Another issue linked to poverty is the unequal or unjust distribution of wealth, which the UNDP Human Development Report indicates is continuing to deepen instead of improve. ''In the last decade we have witnessed an increase in the concentration of income, resources and wealth among people, businesses and nations,'' said this year's UNDP report.

The UN agency's statistics show that, in 1997, the income of the world's richest 20 percent was 74 times greater than the income of the poorest 20 percent. In 1990, their income was 60 times greater. Levels of inequality are much greater in Latin America than in other countries with similar average incomes. Brazil, Chile and Mexico are the region's countries with the most extreme levels of inequality, according to the experts participating in the University of the Pacific workshop. One of the most glaring examples of the region's inequalities is the enormous gap between the richest 10 percent and the rest of the population. ''Among the middle-income groups, the differences are not very evident, but between the richest 10 percent and the next 10 percent there is an abyss,'' stated Pierre Werbrouck, World Bank representative.

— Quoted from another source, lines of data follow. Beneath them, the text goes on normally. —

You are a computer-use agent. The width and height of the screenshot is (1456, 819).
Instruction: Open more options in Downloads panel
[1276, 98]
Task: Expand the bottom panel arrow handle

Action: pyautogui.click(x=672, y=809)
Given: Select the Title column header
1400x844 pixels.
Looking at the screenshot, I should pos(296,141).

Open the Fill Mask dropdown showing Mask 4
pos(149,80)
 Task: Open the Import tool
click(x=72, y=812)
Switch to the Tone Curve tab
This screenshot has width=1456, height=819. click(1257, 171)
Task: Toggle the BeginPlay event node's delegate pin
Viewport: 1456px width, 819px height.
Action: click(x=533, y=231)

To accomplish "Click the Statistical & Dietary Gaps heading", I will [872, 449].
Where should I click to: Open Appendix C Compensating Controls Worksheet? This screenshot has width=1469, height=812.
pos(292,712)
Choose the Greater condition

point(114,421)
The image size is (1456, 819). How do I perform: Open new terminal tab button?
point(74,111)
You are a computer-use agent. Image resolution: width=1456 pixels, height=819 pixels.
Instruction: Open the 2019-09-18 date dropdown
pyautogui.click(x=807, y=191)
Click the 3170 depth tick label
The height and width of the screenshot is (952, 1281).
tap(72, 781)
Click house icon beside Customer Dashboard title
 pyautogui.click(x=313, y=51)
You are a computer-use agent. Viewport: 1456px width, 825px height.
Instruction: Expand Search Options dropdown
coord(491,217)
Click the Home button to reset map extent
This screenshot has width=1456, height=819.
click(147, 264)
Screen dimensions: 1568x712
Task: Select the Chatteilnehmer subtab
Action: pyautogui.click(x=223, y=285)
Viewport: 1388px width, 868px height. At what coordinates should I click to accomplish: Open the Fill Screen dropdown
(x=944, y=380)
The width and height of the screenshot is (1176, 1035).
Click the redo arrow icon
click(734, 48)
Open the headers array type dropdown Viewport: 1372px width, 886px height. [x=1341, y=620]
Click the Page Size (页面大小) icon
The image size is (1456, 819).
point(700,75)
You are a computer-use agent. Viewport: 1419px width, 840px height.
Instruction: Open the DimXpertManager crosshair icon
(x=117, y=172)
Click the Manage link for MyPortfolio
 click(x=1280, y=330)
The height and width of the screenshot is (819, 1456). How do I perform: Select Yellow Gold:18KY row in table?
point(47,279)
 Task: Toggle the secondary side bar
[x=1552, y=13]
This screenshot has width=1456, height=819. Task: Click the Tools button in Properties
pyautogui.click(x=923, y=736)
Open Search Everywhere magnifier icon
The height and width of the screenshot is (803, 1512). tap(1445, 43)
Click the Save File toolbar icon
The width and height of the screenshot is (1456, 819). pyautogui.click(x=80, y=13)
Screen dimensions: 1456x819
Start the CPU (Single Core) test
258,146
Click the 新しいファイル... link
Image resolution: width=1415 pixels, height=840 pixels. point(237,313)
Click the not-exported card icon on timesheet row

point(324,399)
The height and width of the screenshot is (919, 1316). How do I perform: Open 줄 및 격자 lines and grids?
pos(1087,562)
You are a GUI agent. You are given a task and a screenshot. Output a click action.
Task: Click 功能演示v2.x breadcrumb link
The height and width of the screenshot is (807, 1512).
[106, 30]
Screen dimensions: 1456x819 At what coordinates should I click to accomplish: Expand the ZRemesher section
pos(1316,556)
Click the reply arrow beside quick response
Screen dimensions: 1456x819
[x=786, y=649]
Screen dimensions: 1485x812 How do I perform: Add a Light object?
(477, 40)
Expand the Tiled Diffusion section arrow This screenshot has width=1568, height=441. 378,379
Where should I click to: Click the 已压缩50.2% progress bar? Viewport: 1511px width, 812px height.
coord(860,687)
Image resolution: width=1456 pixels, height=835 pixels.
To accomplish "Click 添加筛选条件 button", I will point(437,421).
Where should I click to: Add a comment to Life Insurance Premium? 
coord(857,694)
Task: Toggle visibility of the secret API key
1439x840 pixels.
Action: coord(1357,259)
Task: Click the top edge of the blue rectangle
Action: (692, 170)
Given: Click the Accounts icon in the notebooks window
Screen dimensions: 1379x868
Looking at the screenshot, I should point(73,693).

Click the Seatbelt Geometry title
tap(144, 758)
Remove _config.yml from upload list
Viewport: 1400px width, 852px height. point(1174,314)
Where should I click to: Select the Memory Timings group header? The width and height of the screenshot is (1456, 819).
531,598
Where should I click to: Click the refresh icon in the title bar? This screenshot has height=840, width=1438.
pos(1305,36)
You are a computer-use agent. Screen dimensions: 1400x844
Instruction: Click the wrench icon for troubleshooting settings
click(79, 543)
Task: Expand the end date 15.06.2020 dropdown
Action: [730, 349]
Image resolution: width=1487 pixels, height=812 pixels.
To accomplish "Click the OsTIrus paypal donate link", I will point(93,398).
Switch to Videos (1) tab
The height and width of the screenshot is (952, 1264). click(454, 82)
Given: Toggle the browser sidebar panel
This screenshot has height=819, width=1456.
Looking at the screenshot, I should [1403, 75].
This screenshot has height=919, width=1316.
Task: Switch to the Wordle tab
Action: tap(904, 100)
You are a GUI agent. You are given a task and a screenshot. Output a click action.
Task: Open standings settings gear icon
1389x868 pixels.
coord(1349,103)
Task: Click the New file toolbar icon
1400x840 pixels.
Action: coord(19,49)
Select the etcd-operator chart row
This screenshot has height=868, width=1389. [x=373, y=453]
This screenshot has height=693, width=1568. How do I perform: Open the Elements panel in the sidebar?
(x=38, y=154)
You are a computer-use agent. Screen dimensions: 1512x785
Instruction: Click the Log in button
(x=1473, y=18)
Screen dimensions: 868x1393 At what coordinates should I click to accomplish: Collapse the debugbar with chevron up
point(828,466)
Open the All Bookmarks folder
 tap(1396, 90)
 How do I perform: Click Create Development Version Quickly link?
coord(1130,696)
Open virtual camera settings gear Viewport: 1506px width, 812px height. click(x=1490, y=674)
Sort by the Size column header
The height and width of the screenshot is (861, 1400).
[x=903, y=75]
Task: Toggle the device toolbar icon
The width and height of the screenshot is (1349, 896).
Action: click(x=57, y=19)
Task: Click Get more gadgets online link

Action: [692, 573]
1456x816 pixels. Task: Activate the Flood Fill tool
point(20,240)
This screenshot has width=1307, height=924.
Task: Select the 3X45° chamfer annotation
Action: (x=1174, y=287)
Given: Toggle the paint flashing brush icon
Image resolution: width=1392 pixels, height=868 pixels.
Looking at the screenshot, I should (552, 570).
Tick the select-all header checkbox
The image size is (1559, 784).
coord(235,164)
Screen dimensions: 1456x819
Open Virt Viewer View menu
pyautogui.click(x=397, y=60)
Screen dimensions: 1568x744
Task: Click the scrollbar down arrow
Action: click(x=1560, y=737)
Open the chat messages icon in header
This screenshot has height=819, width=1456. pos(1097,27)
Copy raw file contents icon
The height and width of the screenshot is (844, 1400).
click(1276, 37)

Conference participants also studied the social differences. For example, the heads of families among the richest 10 percent have at least three more years of education than heads of family of the second richest 10 percent. But measured against the poorest 10 percent, the difference is more than seven years. The information confirms the results of studies by other international bodies that show poverty in Latin America is not just a political problem or a conflict between capital and labour, but is an issue of educational and cultural standards, family structures and lack of opportunity.

The United Nations Economic Commission on Latin America and the Caribbean (ECLAC) calculates that for every year less of education received, there are 30 percent less chances for escaping poverty or achieving a higher standard of living. ECLAC also believes that early motherhood is synonymous with poverty because it reduces a woman's educational opportunities.

Another significant issue studied at the conference was women's employment. Among Latin America's wealthiest population, 75 percent of women work outside the home, while among poor women just 40 percent earn any kind of income. Most perform domestic duties which are not economically valued.